Multiple interfaces of Jonathan Harris’ “Whale Hunt

Digital environments such as the Web encourage non-linear narratives (hypertext or hypermedia) which have the advantage of engaging readers in determining the storyline.

There are examples of this in older forms of literature as well, such as “The Garden of Forking Paths” by Jorge Luis Borges or Hopscotch by Julio Cortázar, in which multiple outcomes are possible. Afternoon, by Michael Joyce, a pioneering hypertext novel published in 1987, featured “the story of Peter, a technical writer who (in one reading) begins his afternoon with a terrible suspicion that the wrecked car he saw hours earlier might have belonged to his former wife: ‘I want to say I may have seen my son die this morning.’” Then again he might not have. No two readers read the same narrative; after experiencing the story, there may be little overlap of plot or even similarity of characters to discuss with others. Enormous tragedy may have befallen a character, or none at all. In hypertext fiction the reader may simply be urged to continue until he or she is exhausted, since there is no conventional ending.

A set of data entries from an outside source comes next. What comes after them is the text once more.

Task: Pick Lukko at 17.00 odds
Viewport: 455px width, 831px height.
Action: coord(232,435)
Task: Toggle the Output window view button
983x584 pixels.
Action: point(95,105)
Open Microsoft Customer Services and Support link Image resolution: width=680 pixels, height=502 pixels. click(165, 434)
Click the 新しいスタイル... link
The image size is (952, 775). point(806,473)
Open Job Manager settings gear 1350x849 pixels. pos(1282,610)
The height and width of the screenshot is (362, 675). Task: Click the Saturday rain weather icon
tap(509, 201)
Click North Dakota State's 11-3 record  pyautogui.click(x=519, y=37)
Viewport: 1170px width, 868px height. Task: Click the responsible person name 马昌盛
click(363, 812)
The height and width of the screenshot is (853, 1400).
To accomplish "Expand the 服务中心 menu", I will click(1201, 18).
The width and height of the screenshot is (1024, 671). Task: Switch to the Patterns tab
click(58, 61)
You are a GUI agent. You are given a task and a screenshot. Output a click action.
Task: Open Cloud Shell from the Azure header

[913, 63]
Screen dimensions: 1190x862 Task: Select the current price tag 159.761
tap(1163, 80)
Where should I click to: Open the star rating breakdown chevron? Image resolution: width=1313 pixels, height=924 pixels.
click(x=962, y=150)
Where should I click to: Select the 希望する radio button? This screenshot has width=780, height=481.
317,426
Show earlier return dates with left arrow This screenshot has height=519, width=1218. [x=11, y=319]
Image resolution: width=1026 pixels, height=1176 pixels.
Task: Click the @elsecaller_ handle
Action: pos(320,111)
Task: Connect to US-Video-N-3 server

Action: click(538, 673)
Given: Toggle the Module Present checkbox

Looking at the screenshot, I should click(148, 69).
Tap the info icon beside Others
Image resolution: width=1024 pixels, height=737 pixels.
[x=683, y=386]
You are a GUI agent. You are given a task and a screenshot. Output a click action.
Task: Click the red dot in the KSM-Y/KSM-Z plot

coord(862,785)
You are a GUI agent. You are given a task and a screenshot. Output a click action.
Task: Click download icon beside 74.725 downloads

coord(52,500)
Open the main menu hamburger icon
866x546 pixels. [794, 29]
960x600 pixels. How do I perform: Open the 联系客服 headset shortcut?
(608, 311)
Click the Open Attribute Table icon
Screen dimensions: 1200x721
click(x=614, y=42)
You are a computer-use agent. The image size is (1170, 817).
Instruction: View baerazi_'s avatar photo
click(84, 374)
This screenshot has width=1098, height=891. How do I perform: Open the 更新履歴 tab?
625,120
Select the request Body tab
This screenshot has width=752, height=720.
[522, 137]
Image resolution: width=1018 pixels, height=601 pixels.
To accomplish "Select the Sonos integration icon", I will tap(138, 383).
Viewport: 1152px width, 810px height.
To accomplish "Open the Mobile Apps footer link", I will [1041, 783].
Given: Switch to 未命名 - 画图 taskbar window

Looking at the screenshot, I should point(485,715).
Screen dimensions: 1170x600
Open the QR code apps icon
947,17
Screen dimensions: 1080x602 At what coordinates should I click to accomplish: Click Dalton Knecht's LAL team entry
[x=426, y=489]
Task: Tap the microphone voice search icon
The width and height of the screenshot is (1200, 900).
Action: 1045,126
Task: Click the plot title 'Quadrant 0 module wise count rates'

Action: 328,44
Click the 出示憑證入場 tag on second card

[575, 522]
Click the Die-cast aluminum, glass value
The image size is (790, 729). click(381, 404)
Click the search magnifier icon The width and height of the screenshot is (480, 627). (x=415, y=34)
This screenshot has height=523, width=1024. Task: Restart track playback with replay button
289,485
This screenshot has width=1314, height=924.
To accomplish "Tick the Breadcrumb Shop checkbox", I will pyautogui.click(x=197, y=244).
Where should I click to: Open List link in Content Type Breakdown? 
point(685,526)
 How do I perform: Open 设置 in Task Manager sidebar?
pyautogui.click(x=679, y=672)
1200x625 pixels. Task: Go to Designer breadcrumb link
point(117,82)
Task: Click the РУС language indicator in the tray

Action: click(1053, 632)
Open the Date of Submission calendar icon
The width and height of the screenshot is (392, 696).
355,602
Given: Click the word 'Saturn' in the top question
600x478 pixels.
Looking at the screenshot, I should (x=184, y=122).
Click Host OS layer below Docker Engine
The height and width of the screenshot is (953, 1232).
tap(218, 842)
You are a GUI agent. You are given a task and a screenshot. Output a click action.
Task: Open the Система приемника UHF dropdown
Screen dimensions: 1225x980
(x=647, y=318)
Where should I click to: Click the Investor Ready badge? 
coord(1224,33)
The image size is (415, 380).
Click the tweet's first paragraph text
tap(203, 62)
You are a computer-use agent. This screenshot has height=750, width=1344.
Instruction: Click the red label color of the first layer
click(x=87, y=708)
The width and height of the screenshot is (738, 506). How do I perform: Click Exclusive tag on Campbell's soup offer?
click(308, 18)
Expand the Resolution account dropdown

Unlike reading the same book, or watching the same movie, the non-linear narrative isolates the reader in interesting ways—but in ways that also make it diffcult to find common ground for discussion. It is as if the oral tradition of overlapping, complementary, and divergent tellings of the same story were transferred to print, but without the live, physical presence of any of the speakers. Gutenberg’s mechanical type is credited with advancing the formation of the nation-state as people were newly able to read and discuss the same documents. Hypertext ideally supports a complementary individuality of less duplication and more self-propelled exploration and communal amplification.

There are now numerous examples of such intentional uses of photography to create non-linear narratives, such as “Bosnia: Uncertain Paths to Peace,” a 1996 project that I did with photographer Gilles Peress for the New York Times on the Web (it appears on this website in Innovative Projects). Jonathan Harris’s “Whale Hunt” (2007) is one of the most interesting, establishing multiple interfaces for the reader. The week-long trip to northernmost Alaska was photographed in intervals of five minutes (even while he was asleep) using a chronometer. But when he became excited, the frequency of picture-making speeds up, presented as an EKG-like recording that can be clicked on at any point—opening up the idea of looking at a photographer’s imagery at the times when they may be most excited, or most at rest. There are other interfaces as well, one a mosaic of all the photographs and another resembling a sundial. Or one can simply look at all the photographs in a linear fashion.

The architecture of the digital environment opens up non-linear possibilities, allowing for the reader to more actively engage and collaborate in constructing the narrative. It also encourages a sense of co-existing, parallel universes as well as a variety of potential outcomes, more quantum-like in its sense of possibility. As such, it may also extend a sense of hope that endings are not necessarily pre-determined and other, perhaps even better, outcomes can be sought.